# Instruction
Pull out every line in the rows below that contains the word "Collapse", matching its capitalization exactly.

▶

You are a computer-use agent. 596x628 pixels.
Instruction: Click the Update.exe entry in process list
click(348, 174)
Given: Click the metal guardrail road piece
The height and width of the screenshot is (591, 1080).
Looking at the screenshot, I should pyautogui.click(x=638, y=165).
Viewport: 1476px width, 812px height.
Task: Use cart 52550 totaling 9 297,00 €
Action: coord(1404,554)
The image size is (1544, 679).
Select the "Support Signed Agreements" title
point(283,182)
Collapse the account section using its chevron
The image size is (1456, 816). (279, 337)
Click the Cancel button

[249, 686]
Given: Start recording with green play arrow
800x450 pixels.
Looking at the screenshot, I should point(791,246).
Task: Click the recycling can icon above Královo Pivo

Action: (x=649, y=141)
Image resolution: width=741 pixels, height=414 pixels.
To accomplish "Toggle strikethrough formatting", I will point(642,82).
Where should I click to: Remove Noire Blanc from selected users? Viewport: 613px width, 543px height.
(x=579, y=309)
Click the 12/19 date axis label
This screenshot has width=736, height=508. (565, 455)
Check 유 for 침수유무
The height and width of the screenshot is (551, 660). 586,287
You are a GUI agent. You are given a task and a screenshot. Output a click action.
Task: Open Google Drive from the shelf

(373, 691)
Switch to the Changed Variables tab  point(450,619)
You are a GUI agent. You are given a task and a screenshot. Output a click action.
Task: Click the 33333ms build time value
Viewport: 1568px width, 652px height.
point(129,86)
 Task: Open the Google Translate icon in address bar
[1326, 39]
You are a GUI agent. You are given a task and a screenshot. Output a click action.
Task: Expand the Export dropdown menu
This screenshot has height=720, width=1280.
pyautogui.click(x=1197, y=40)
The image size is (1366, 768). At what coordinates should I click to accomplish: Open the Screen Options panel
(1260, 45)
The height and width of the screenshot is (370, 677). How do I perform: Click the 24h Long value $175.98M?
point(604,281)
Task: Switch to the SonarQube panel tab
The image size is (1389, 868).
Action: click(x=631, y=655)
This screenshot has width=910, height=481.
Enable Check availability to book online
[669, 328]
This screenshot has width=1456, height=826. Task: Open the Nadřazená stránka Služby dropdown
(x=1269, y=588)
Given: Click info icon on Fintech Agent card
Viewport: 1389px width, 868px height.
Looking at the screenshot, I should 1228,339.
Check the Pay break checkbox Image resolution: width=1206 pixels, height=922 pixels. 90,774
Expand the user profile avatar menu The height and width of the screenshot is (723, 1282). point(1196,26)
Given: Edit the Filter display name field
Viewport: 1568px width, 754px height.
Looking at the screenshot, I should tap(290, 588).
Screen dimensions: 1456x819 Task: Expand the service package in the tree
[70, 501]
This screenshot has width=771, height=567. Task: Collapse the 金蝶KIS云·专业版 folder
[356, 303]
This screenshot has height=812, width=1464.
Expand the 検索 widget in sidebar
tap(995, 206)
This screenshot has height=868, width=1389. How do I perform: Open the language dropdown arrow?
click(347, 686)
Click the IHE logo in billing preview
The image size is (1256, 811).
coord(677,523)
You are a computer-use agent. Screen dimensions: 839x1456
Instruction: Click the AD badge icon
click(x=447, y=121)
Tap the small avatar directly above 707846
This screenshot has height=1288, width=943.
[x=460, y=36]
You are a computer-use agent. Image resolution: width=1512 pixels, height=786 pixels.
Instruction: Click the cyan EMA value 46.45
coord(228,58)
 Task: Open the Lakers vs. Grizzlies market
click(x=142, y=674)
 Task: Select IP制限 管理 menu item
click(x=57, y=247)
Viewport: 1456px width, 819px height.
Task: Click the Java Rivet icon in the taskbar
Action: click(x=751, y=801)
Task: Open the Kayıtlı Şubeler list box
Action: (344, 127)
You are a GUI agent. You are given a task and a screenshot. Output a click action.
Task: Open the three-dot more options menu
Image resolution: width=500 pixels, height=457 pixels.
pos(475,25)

◀

# Answer for the task
Collapse the account section using its chevron
This screenshot has width=771, height=567. Task: Collapse the 金蝶KIS云·专业版 folder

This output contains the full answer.